Nuevo acto de sumisión del Sanchismo a los independentistas catalanes que enrojece a casi todo el resto de comunidades autónomas
Es un nuevo acto de sumisión al independentismo catalán, el presidente del Gobierno, Pedro Sánchez. Ha sellado hoy en Moncloa un acuerdo de financiación privilegiada para Cataluña con el líder de ERC, Oriol Junqueras.
Este pacto, que muchos ven como un chantaje disfrazado de diálogo, otorga a la Generalidad un régimen fiscal especial que permite recaudar y gestionar impuestos de forma autónoma, rompiendo el principio de solidaridad interterritorial que ha sostenido la España constitucional durante décadas.
Las consecuencias para el resto de comunidades autónomas son devastadoras: un agujero en las arcas públicas que podría superar los 2.000 millones de euros anuales, según expertos, y un precedente que fomenta el egoísmo regional a costa del bien común.
El acuerdo, negociado en secreto y anunciado con pompa socialista, incluye la condonación de parte de la deuda catalana y un aumento significativo en las transferencias del Estado, todo ello sin contrapartidas reales para frenar el separatismo.
Fuentes del Partido Popular han calificado el pacto como «un atraco a mano armada contra los españoles de bien», argumentando que Cataluña, ya una de las regiones más ricas, recibirá un trato de favor mientras comunidades como Andalucía, Extremadura o Castilla-La Mancha ven recortados sus recursos para infraestructuras vitales. «Sánchez está vendiendo España a pedazos para aferrarse al poder».
Repercusiones para Pilar Alegría
Pero las repercusiones no se limitan al ámbito nacional. En Aragón, donde el PSOE quiere gobernar con Pilar Alegría, el pacto ha caído como una bomba. Alegría se enfrenta ahora a un vendaval de críticas internas y externas.
Líderes locales del PSOE aragonés admiten en privado que este «regalo» a Cataluña erosiona la credibilidad del partido en una comunidad que ha luchado históricamente por una financiación justa y equitativa. «Aragón no es Cataluña, pero Sánchez nos trata como ciudadanos de segunda«, lamentó un militante socialista anónimo, reflejando el malestar creciente.
Con las elecciones autonómicas en el horizonte, el PSOE de Aragón ve cómo su base electoral se resquebraja. Encuestas internas indican una caída de hasta 10 puntos en intención de voto, beneficiando al PP y sobre todo a VOX, que capitalizan el resentimiento contra el «centralismo catalanista» impuesto desde Moncloa.

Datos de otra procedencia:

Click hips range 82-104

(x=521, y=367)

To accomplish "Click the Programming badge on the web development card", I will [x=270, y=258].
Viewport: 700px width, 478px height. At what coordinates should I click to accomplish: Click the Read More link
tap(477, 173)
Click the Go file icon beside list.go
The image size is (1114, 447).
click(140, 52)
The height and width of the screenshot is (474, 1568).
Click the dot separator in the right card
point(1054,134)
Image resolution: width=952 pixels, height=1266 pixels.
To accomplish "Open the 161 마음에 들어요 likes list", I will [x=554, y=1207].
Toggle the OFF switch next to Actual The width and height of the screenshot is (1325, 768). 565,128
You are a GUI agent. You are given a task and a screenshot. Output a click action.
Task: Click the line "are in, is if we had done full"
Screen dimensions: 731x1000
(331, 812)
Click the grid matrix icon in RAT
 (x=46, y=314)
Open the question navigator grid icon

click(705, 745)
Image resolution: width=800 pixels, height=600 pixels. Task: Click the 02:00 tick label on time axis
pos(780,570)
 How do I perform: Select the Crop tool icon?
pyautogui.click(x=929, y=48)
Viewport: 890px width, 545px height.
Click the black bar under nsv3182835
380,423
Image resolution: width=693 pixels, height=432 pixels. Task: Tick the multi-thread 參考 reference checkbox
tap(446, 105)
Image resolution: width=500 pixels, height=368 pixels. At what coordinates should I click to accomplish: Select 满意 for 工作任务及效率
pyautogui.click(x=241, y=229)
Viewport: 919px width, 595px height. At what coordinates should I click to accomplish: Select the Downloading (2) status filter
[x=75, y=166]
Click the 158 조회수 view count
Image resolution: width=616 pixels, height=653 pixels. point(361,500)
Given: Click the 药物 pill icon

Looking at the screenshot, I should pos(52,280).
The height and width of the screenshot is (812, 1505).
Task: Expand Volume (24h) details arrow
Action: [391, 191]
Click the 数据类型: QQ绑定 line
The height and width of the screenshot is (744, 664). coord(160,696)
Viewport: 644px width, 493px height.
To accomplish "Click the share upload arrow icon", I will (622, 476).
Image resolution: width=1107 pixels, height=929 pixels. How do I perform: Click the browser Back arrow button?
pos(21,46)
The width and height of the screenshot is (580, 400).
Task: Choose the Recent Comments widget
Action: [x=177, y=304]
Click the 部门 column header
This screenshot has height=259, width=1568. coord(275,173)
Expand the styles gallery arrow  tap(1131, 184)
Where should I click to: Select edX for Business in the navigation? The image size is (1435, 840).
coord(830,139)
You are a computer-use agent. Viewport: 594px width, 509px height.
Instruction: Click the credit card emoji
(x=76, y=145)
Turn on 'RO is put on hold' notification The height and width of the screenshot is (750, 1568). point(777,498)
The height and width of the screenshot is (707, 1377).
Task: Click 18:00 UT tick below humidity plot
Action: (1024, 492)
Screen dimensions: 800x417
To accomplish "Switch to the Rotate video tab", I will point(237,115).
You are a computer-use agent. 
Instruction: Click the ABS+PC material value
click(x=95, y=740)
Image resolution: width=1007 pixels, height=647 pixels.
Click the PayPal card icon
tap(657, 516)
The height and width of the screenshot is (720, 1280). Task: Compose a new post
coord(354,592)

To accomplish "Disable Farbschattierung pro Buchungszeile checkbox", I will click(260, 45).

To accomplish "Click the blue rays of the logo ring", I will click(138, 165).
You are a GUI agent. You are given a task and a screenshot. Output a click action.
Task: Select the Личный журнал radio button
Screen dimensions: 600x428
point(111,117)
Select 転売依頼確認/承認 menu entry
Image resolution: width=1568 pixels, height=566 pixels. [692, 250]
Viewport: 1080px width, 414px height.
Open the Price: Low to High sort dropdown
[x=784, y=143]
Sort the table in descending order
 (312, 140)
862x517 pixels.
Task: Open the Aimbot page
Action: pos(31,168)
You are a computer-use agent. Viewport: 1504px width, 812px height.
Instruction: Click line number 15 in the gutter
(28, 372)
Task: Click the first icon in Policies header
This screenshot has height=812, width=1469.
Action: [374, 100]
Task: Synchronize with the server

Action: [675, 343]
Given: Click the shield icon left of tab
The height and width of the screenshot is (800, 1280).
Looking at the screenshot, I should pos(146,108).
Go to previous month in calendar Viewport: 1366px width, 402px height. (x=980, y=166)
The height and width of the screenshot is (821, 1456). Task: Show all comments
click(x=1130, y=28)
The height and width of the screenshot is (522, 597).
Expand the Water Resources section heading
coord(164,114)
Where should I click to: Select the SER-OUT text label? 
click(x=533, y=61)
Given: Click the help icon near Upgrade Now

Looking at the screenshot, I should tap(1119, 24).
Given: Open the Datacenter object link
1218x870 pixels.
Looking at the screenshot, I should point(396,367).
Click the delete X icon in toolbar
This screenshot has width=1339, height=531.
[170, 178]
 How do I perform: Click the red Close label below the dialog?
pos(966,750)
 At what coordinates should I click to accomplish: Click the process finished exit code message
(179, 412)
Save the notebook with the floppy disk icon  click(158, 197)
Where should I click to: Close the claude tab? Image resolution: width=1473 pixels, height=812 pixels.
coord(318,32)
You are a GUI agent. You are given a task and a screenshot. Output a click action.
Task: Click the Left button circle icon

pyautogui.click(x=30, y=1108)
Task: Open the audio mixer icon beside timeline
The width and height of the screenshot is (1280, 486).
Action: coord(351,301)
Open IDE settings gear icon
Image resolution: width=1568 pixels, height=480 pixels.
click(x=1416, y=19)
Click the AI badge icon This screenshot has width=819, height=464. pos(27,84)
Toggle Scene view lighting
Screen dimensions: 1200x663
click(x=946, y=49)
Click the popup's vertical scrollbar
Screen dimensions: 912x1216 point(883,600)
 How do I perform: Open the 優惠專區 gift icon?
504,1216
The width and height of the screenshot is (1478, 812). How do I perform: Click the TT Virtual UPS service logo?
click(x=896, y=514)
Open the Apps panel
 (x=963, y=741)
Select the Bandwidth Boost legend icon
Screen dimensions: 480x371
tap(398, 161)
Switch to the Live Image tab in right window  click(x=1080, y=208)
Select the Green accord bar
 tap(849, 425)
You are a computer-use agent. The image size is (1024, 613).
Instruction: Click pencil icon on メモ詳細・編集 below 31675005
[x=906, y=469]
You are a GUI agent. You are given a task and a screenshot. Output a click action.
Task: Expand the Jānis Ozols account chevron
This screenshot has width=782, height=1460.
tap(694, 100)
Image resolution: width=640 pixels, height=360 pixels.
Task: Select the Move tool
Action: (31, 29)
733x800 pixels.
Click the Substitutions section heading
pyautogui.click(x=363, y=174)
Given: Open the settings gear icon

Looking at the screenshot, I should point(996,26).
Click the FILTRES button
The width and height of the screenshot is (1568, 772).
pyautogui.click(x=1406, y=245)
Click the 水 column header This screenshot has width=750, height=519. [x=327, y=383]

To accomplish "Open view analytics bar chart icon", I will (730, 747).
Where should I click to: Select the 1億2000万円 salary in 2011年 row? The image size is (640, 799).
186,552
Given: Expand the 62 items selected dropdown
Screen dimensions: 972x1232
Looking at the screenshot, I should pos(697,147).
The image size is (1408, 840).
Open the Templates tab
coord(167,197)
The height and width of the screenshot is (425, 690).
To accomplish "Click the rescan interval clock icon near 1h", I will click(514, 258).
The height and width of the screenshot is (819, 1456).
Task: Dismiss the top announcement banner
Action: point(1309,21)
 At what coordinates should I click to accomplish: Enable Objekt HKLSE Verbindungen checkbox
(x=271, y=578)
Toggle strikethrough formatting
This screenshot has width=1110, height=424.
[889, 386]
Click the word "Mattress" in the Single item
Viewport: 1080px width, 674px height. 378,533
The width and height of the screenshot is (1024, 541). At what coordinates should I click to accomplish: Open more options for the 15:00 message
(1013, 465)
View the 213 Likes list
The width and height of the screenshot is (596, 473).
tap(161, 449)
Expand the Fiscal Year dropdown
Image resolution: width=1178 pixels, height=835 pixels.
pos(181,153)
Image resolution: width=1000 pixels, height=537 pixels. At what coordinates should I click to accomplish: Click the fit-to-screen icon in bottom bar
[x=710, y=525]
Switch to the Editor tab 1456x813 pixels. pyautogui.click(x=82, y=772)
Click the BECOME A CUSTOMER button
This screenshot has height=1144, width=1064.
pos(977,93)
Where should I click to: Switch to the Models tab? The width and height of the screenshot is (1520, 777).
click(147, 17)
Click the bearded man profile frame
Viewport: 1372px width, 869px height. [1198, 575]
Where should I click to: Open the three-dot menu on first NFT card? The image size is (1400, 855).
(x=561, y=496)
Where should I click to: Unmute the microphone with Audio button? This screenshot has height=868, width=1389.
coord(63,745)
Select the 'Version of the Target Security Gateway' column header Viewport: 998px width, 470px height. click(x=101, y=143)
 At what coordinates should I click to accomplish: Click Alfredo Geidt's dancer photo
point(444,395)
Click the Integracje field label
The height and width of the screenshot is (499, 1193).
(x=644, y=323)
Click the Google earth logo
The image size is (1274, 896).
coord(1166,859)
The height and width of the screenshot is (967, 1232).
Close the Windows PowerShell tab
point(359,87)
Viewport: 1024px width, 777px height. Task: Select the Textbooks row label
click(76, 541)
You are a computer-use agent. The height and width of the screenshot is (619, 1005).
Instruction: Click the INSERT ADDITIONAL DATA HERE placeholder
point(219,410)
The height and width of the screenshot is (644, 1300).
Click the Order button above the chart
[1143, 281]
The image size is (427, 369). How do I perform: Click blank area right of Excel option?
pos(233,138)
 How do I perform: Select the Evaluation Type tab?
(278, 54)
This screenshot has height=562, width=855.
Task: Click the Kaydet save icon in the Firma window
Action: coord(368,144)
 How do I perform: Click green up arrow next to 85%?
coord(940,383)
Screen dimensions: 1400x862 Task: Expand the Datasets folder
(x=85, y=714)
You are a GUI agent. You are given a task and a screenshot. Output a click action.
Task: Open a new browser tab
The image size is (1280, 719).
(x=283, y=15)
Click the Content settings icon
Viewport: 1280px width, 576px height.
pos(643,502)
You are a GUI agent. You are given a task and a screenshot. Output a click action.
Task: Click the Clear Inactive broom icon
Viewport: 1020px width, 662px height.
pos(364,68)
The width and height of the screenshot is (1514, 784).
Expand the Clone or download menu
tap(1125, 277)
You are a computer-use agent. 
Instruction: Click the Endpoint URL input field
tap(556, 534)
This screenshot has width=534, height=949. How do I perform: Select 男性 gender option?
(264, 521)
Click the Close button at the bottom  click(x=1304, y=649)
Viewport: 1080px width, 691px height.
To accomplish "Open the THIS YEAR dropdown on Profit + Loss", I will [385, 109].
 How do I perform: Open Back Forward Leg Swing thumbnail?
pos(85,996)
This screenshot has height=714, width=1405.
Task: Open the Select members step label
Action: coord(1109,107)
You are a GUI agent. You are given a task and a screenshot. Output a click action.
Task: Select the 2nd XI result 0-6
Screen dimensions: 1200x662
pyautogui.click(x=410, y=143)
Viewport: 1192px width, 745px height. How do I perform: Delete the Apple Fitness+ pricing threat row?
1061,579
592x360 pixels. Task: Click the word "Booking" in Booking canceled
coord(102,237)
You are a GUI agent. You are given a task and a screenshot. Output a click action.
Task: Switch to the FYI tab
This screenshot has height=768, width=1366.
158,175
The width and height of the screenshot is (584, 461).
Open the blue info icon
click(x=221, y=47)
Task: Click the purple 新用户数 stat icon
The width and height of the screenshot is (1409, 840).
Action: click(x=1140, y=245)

Irrelevancia económica de Aragón
Pilar Alegría, que lidera la candidatura socialista en la región, ahora debe lidiar con rebeliones internas: varios alcaldes y diputados aragoneses, de forma velada, que este pacto «condena a Aragón a la irrelevancia económica«.
Expertos económicos advierten de que el acuerdo no solo desequilibra el sistema de financiación autonómica, sino que podría disparar el déficit nacional, obligando a subidas de impuestos en el resto de España para compensar el «agujero catalán«. «Es el triunfo del separatismo sobre la unidad nacional», resumió un analista de FAES.
Mientras Junqueras celebra en Barcelona lo que califica como «un paso hacia la soberanía fiscal», Sánchez ignora las voces de alarma desde comunidades leales a la Constitución.
Este pacto, el enésimo guiño del PSOE a los independentistas de Cataluña para mantener la coalición de gobierno, pone en evidencia la debilidad de un Ejecutivo sostenido por muletas separatistas. Para el resto de España, las consecuencias son claras: más desigualdad, menos solidaridad y un futuro incierto.
En Aragón, Pilar Alegría y su partido pagan el precio de la traición sanchista, con unas elecciones que podrían marcar el fin de una era para el socialismo en la región.